Over the next month, the team of doctors — Stechschulte, Weis, Hattwick and several others — dealt with symptoms as they arose. Matt was moved to intensive care and a nurse stood at his side constantly. “His respiration was checked constantly,” the AP noted. “The main areas of concern: heart, lungs and brain.”

On Nov. 16, the day Stechschulte returned, Matt was beginning to show signs of a lack of oxygen and a small airway was established in his throat. “It was a turning point,” the AP wrote. “If there was a moment in Matthew Winkler’s life when a yes or no decision was all important, it was then, the tracheostomy.”

Although there were more problems, the medical team was able to deal with them early and by Dec. 12, doctors noted Matt was able to walk on his own and felt less weakness in his left arm. He continued with speech and physical therapy.

On Dec. 21, the news was announced at a press conference at St. Rita’s, prompting a front-page headline in that day’s edition of The Lima News: “Medical History in Lima! Doctors, Boy Beat Rabies.”

Stechschulte told The Lima News: “I don’t feel any one thing we did has made the complete difference. It was a team effort by all. I happened to be the physician in charge and Matt is one child who survived.”

After another month of therapy at St. Rita’s, Matt was released from the hospital on his seventh birthday, Jan. 27, 1971. “Being such a long-term hospital patient, Matt is aware of noise and there was plenty at his going-home,” Hope Strong wrote in The Lima News. “‘I’m used to it,’ he bragged. ‘I’ve had blood tests … they hurt sometimes.’”

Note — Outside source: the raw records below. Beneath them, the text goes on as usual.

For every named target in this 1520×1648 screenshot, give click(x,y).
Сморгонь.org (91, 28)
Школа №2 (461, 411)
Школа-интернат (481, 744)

A year later, on his eighth birthday, he returned to St. Rita’s to mark the anniversary. “There is no limit on his activities, and he had a great summer on the farm. Matt only has to see us periodically,” Dr. Stechschulte told The Lima News on Jan. 21, 1972.

In September 1975, five years after Matt made medical history, the AP visited the Winkler family on their Willshire farm and found Matt “a perfectly healthy farm boy who is learning to play the trumpet.”

“Matt shows no physical or psychological effects from his ordeal, although a scar on his neck is still visible from the tracheostomy. The rabies left him partially paralyzed on his left side five years ago, but four months of rehabilitation erased that,” the AP wrote. His mother told the AP that the only psychological effect was that the attention spoiled him. “He still gets pretty stubborn,” she said.